Exercise instructions: Two lines in the data below mark the range: the one with "14-08-2009 05:21:03 (189, 1986)" and the one with "Using Dial Testing". Return both, along with every line between them, exactly.

Supplied records START

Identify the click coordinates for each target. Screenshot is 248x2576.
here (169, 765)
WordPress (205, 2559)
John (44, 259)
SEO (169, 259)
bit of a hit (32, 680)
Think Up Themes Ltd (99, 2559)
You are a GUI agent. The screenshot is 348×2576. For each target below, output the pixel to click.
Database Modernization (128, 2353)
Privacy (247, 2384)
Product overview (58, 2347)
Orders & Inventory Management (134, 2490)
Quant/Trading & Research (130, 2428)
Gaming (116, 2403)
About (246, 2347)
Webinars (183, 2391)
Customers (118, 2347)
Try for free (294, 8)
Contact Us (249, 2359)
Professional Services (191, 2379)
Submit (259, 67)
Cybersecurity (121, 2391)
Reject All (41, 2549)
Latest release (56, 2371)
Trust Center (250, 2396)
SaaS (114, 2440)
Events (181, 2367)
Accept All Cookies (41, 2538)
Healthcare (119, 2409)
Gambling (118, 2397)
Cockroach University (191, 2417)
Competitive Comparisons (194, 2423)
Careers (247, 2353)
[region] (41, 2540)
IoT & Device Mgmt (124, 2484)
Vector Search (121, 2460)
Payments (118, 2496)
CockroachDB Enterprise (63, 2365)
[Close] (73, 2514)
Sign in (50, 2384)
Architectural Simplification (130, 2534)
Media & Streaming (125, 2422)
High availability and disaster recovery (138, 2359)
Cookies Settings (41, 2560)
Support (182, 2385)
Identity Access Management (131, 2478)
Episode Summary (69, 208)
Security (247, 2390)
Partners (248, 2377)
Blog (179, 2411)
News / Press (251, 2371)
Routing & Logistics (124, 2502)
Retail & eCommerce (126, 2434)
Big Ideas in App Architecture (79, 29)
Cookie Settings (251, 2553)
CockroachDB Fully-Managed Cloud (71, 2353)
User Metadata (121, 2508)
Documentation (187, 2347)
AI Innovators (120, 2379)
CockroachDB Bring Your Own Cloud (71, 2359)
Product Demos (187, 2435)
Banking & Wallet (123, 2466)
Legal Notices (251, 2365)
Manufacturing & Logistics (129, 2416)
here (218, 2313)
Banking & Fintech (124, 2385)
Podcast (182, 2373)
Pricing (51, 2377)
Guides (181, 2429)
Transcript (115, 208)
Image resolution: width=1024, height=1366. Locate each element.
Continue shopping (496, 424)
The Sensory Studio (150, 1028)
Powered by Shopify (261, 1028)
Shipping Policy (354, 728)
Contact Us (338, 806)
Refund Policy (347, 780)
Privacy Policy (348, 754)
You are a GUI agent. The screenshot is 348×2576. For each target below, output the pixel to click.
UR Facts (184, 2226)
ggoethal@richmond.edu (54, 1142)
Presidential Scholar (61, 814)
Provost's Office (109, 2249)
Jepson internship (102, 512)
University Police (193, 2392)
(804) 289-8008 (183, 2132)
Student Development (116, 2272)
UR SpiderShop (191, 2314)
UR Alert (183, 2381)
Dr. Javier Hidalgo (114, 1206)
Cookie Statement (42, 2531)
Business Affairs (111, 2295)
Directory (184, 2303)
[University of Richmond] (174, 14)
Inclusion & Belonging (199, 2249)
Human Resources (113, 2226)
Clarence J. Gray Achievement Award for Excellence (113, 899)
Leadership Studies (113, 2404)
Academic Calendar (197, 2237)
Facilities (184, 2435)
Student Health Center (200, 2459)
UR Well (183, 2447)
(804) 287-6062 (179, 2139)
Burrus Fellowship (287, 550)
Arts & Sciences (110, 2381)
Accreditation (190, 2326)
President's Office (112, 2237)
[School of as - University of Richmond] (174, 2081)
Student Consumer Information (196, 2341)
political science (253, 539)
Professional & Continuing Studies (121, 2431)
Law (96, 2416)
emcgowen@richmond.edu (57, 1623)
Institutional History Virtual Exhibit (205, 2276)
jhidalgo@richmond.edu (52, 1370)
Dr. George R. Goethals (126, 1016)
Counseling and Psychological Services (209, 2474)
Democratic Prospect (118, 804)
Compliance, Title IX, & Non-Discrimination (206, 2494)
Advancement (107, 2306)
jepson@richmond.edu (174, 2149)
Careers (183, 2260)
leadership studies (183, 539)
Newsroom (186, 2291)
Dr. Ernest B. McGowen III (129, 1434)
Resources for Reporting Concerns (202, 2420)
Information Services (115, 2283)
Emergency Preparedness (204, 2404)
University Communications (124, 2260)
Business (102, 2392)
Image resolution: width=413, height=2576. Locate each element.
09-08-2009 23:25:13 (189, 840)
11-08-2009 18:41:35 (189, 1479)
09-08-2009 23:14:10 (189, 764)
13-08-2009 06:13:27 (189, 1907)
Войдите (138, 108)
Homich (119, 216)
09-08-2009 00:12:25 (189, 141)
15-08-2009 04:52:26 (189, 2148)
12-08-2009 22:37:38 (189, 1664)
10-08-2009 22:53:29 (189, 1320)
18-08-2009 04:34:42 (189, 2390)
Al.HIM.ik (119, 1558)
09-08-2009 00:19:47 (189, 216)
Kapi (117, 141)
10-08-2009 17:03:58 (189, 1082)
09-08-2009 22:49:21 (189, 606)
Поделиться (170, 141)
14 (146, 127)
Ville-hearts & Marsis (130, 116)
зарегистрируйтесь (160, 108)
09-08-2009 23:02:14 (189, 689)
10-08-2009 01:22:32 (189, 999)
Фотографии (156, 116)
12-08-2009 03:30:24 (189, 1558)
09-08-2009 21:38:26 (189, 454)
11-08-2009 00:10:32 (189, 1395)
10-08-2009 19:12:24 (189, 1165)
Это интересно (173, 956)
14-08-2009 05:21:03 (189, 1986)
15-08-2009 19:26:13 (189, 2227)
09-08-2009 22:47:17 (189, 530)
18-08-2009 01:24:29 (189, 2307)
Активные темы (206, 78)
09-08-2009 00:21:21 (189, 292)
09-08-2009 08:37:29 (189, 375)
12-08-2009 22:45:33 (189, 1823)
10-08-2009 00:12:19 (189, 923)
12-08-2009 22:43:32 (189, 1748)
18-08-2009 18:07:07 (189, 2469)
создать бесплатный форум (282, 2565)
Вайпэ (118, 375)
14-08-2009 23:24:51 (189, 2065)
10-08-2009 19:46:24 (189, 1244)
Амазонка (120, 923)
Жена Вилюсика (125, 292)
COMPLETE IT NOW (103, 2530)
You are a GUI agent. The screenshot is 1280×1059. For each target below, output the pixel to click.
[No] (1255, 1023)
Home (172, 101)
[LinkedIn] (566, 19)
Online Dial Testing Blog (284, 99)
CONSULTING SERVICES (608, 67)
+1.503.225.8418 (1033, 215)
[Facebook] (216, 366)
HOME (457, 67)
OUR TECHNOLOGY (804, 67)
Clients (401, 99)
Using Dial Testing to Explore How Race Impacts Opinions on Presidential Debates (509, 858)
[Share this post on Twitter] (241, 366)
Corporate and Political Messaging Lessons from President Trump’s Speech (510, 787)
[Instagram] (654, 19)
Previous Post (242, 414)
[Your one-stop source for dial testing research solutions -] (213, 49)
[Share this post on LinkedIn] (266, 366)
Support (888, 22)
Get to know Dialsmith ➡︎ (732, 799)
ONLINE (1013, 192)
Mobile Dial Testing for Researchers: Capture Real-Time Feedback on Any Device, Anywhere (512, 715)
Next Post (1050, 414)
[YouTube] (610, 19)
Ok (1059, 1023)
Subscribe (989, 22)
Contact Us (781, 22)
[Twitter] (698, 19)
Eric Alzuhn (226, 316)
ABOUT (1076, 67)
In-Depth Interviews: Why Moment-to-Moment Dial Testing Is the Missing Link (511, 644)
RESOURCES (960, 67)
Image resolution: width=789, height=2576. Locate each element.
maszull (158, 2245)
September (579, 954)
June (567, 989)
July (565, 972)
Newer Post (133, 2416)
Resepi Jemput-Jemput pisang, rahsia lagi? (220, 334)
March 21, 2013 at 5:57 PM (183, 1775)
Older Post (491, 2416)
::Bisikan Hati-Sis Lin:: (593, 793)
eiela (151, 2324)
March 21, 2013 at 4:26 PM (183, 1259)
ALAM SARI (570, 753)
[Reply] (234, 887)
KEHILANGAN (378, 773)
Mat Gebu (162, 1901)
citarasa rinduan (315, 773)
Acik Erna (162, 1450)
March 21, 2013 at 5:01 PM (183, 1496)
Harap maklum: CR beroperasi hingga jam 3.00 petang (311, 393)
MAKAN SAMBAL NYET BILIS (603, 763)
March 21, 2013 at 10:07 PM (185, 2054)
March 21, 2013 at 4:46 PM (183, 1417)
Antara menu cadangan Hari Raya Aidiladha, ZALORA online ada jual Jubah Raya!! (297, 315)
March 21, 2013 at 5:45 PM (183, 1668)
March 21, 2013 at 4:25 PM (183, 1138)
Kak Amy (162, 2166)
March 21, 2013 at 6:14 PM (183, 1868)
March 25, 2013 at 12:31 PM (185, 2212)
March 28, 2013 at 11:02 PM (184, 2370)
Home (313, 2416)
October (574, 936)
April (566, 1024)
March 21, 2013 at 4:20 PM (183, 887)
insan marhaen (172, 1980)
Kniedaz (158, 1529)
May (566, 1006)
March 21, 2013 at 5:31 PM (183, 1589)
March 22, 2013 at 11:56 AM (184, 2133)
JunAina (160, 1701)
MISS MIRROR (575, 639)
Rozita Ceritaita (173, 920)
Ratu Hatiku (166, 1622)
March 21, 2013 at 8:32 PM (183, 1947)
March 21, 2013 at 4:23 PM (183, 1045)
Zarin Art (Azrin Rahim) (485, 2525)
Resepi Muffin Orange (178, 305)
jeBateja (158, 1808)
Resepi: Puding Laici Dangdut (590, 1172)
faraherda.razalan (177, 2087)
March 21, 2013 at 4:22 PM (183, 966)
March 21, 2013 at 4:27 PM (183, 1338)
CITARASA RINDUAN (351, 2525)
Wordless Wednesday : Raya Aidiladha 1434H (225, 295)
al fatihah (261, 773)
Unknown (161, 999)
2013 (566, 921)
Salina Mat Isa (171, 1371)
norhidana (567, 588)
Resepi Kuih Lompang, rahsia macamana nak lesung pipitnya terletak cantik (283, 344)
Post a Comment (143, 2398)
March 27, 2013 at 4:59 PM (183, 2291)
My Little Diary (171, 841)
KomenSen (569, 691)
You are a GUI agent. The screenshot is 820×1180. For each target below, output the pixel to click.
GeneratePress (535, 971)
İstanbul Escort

Supplied records END

Result:
14-08-2009 05:21:03 (189, 1986)
15-08-2009 19:26:13 (189, 2227)
09-08-2009 22:47:17 (189, 530)
18-08-2009 01:24:29 (189, 2307)
Активные темы (206, 78)
09-08-2009 00:21:21 (189, 292)
09-08-2009 08:37:29 (189, 375)
12-08-2009 22:45:33 (189, 1823)
10-08-2009 00:12:19 (189, 923)
12-08-2009 22:43:32 (189, 1748)
18-08-2009 18:07:07 (189, 2469)
создать бесплатный форум (282, 2565)
Вайпэ (118, 375)
14-08-2009 23:24:51 (189, 2065)
10-08-2009 19:46:24 (189, 1244)
Амазонка (120, 923)
Жена Вилюсика (125, 292)
COMPLETE IT NOW (103, 2530)
You are a GUI agent. The screenshot is 1280×1059. For each target below, output the pixel to click.
[No] (1255, 1023)
Home (172, 101)
[LinkedIn] (566, 19)
Online Dial Testing Blog (284, 99)
CONSULTING SERVICES (608, 67)
+1.503.225.8418 (1033, 215)
[Facebook] (216, 366)
HOME (457, 67)
OUR TECHNOLOGY (804, 67)
Clients (401, 99)
Using Dial Testing to Explore How Race Impacts Opinions on Presidential Debates (509, 858)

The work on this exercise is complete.